Monday, July 15, 2013 |
First aired on George Stroumboulopoulos Tonight (11/7/13)
When Joy Kogawa set out to write about the persecution and internment of Japanese-Canadians during the Second World War, she had a lot to work with: when she was just a young girl she and her family were uprooted from their home and sent away to Slocan, British Columbia. They were among the roughly 22,000 Japanese-Canadians evacuated from the coast, separated from their families and relocated in internment camps following the Japanese attack on Pearl Harbour. Joy's 1981 novel Obasan recounts those dark days in our history, as seen through the eyes of a child.
And while the story of Obasan is very much her own, it belongs to all Canadians: It's now considered a Canadian classic and is taught in high schools across the country. When the Canadian government apologized for the injustices carried out, a passage from the novel was read in the House to describe the impact of internment. And while Joy Kogawa wanted the book to speak to Canadians, she never imagined this kind of reception. "I think it's miraculous," she said to George Stroumboulopoulos. "I think that my life is just filled with all of these unbelievably miraculous things that keep happening."

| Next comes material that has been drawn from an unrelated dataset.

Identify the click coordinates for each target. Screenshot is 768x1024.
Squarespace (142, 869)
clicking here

Since writing Obasan, Kogawa has published two more novels and several volumes of poetry. But it's only recently she's turned to non-fiction, and she's currently working on a memoir titled Gently, to Nagasaki. Writing a memoir is something Kogawa toyed with her entire career. "It started and stopped and started and stopped and started and stopped," she said, and it's been around in some shape or form since before Obasan.
Despite the familiar material, Kogawa took away a very important lesson from finally writing her memoirs. "It took this book to make me realize this and to go along from enemy to enemy...and try to see where the friendship is there within that and realizing that without truth there is no friend," she said.
She's also come to believe that it's important not to continue seeing yourself as a victim. "If you stay stuck in the identity of the victim and if you therefore stay focused on how hurt you are, then you can do incredibly bad things to other people because you are not aware of their suffering, you are only aware of yours," she said. "When you are a victim, that's what you are, you are aware of your own suffering."
Kogawa went on to say that the government's apology to Japanese-Canadians was an important gesture, because it represents "when there's an acknowledgement, when you are seen, when you know you are seen."